» **REQUIREMENT**
Each line between the one holding "Select the Envelope tool" and the end of the material below, both included, is to be transcribed word for word, with pictures left out.

*** LISTED ENTRIES Section Begins ***

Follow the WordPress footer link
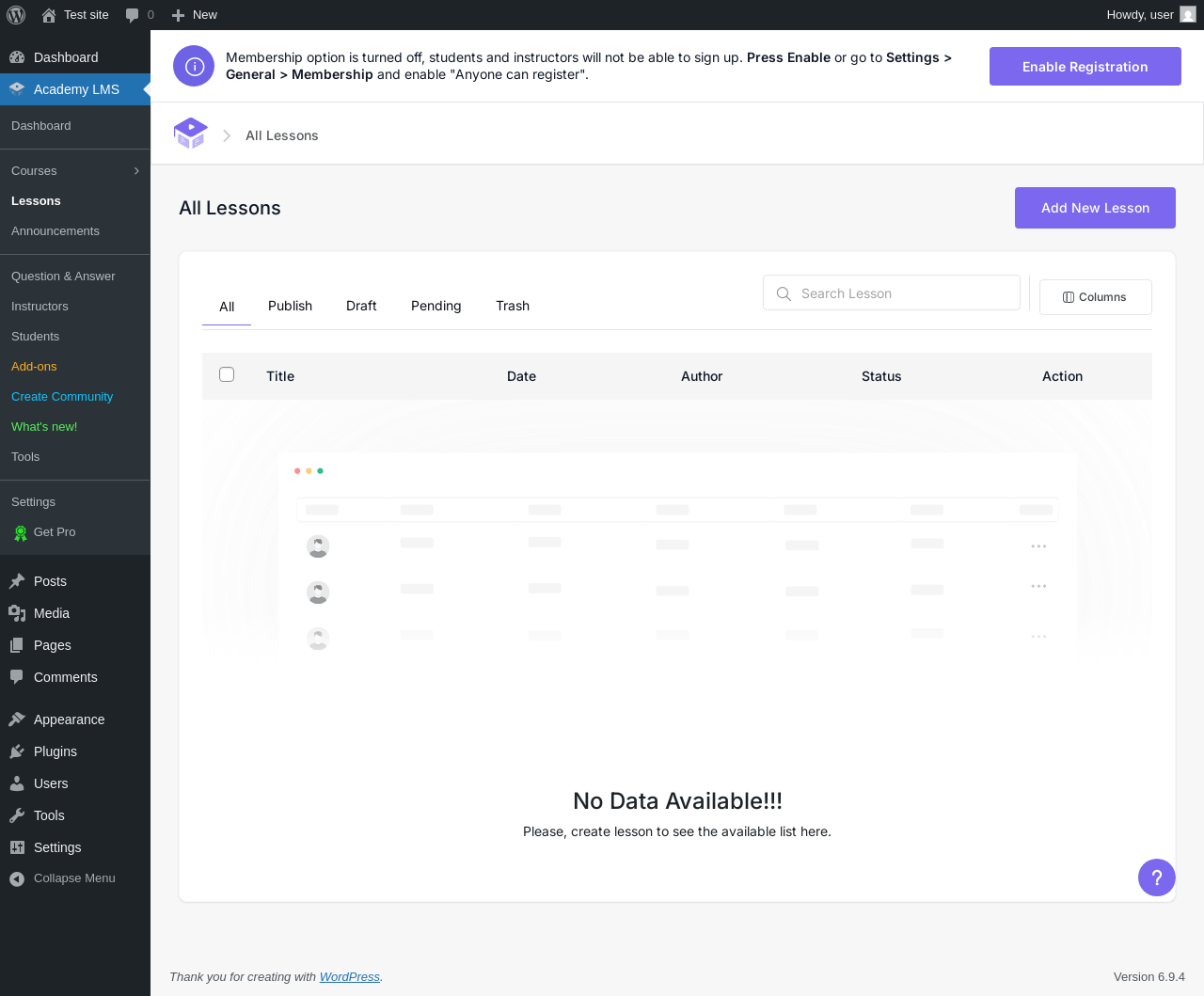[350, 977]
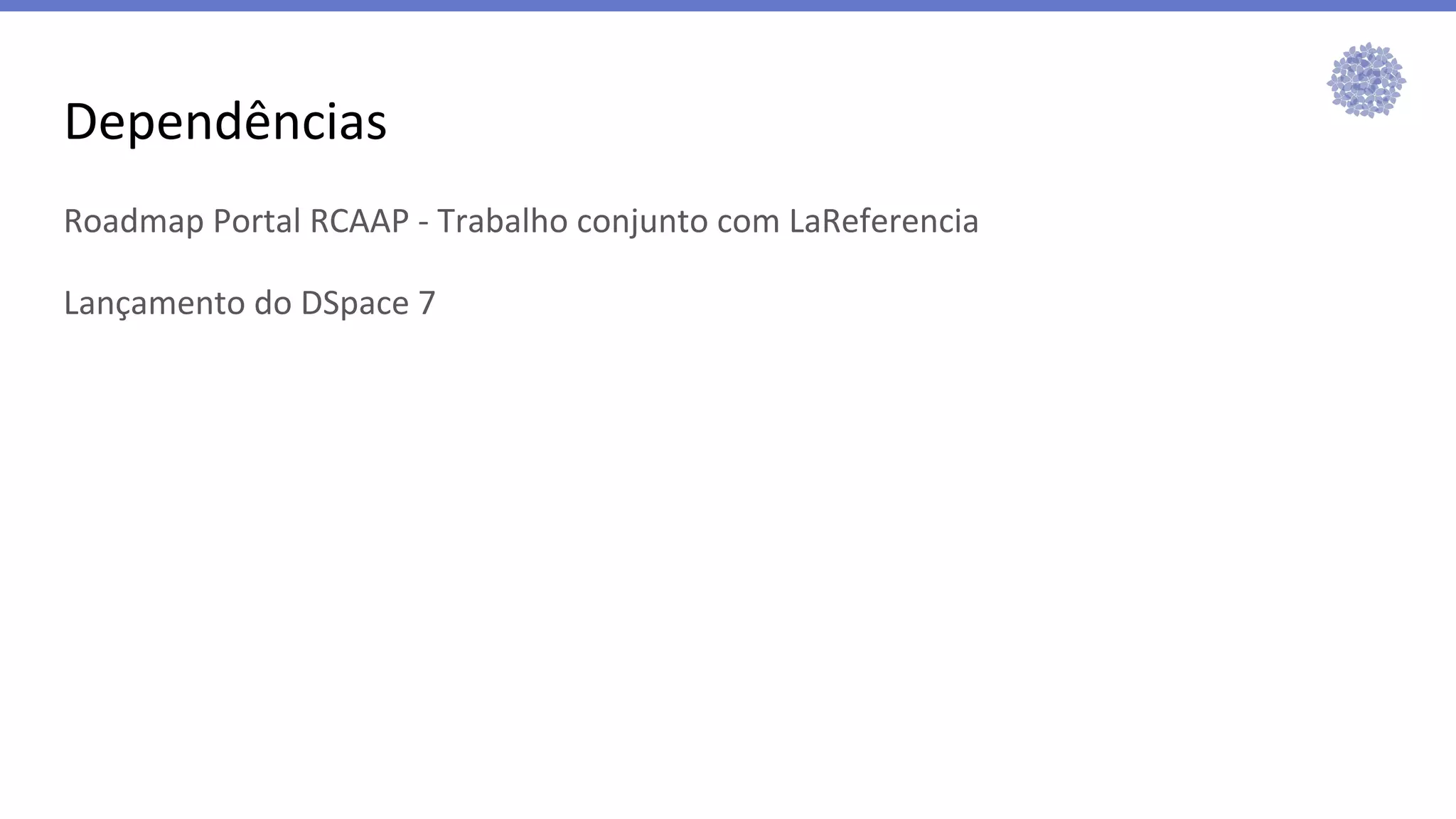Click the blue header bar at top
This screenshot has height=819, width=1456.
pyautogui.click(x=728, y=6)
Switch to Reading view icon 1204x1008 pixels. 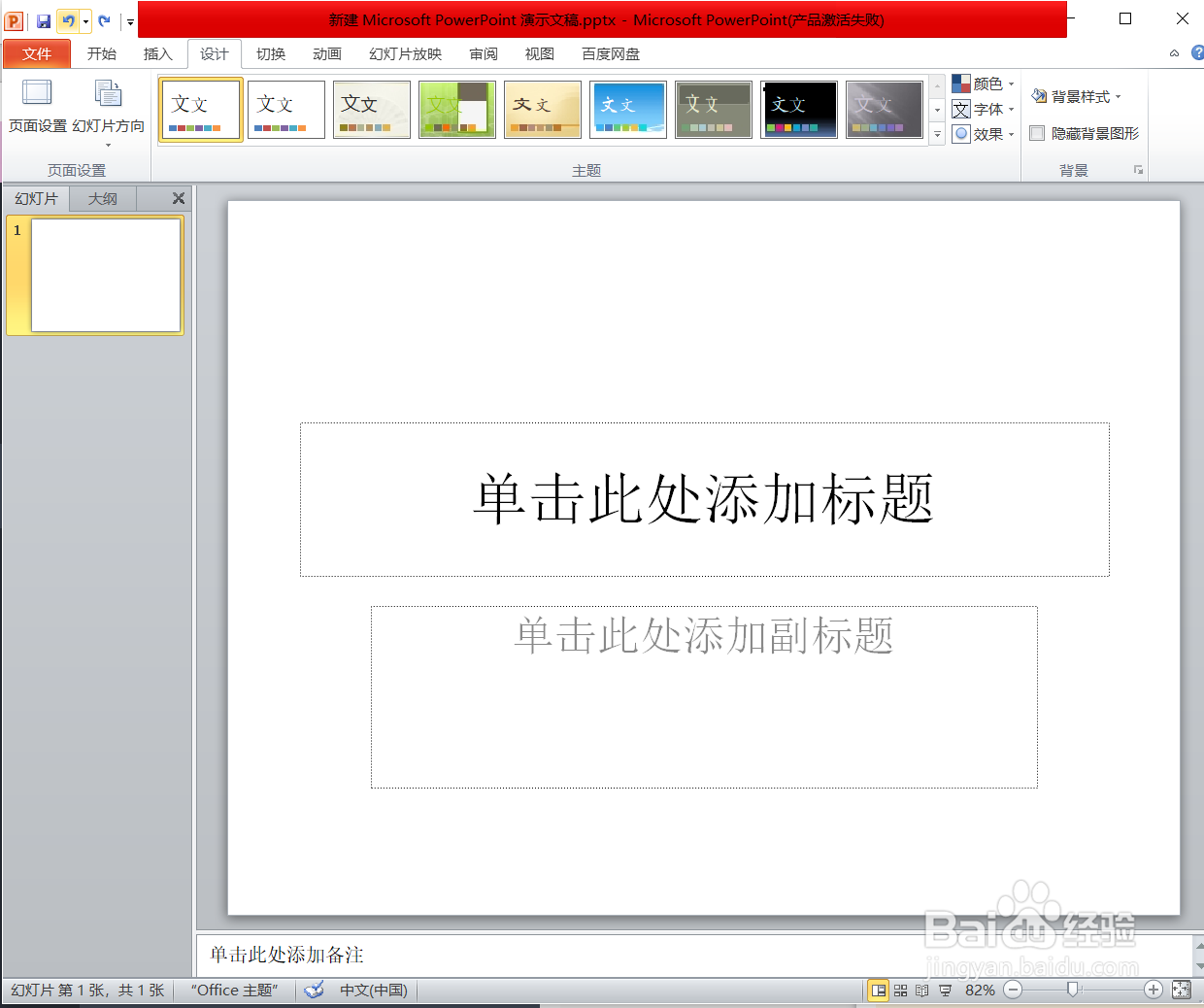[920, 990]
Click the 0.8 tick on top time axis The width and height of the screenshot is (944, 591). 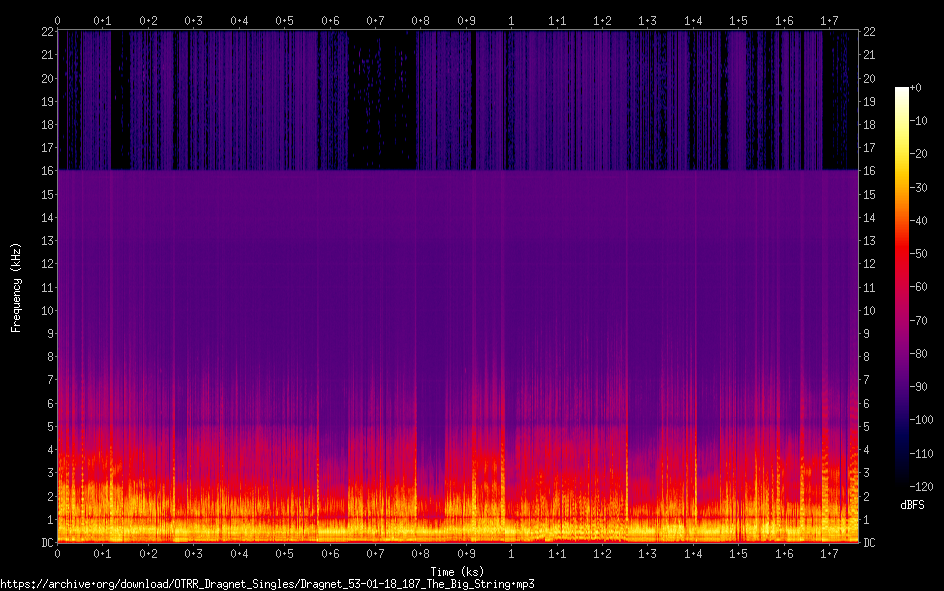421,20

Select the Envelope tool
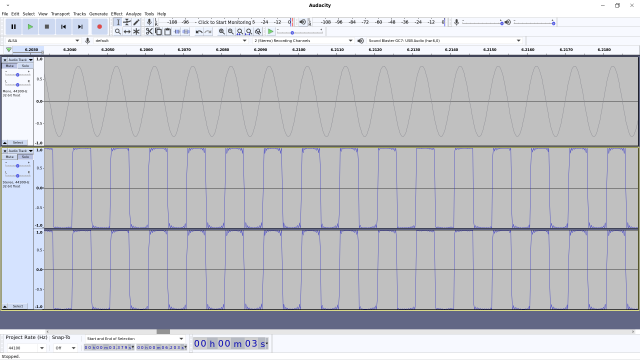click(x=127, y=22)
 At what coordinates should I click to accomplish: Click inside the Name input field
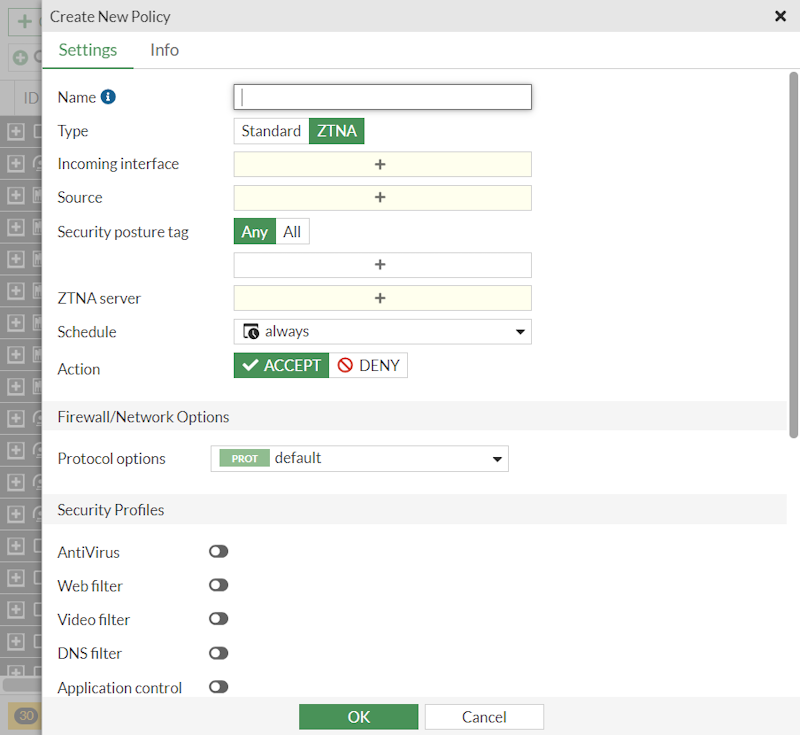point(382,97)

*** LISTED ENTRIES Section Ends ***

» **YOUR SOLUTION**
Select the Envelope tool
click(x=127, y=22)
 At what coordinates should I click to accomplish: Click inside the Name input field
point(382,97)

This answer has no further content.